5 questions. Pick an answer to see the explanation. Share your result at the end.
Where did the Tunguska event of 30 June 1908 occur?
The explosion occurred above the Podkamennaya Tunguska River in Krasnoyarsk Krai, central Siberia, around 7:14 AM local time. It flattened roughly 2,150 square kilometres of forest and was equivalent to about 10–15 megatons of TNT. The first scientific expedition (Leonid Kulik's) did not reach the site for nineteen years.
How far away was the 1883 Krakatoa explosion heard?
The fourth explosion of Krakatoa on 27 August 1883 was heard by the chief of police on Rodrigues island in the western Indian Ocean, 4,800 km away — over four hours after the eruption, on the opposite side of the Indian Ocean.
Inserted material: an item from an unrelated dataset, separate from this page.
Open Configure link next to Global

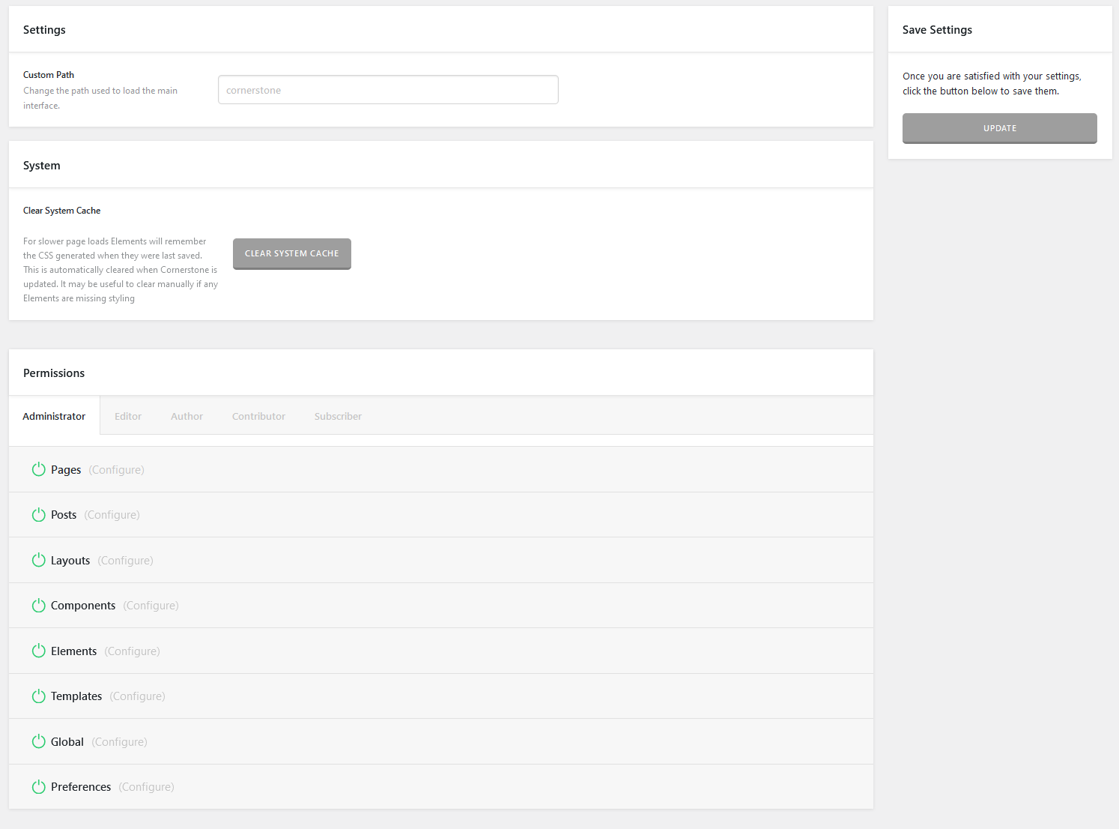pos(119,742)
It is the loudest sound in recorded human history.
In what year did Mount Tambora — the largest volcanic eruption in 1,300 years — erupt?
Tambora, on the Indonesian island of Sumbawa, erupted catastrophically on 10 April 1815. It killed roughly 71,000 people in the immediate region and cooled the Earth by about half a degree Celsius for two years — producing the Year Without a Summer in 1816. Krakatoa (1883) was about a quarter as powerful, despite being more famous.
What did Tycho Brahe's observations of the Great Comet of 1577 prove?
Tycho's parallax measurements — comparing the comet's position from his observatory at Uraniborg against another site — showed the comet was much further than the Moon. That meant the comet was moving through what Aristotelian astronomy held to be unchanging crystal spheres, demolishing the medieval cosmology. Elliptical orbits would not be established until Kepler in the early 17th century.
True or false: Mrs. O'Leary's cow started the Great Chicago Fire by kicking over a lantern.
False. The cow story was invented in 1871 by a Chicago Tribune reporter named Michael Ahern, who in an 1893 interview admitted he had made it up to make his coverage more vivid. The actual cause of the 1871 Chicago Fire's ignition is genuinely uncertain. The Chicago Board of Police and Fire Commissioners' 1871 investigation specifically exonerated Catherine O'Leary, but the exoneration received almost no coverage.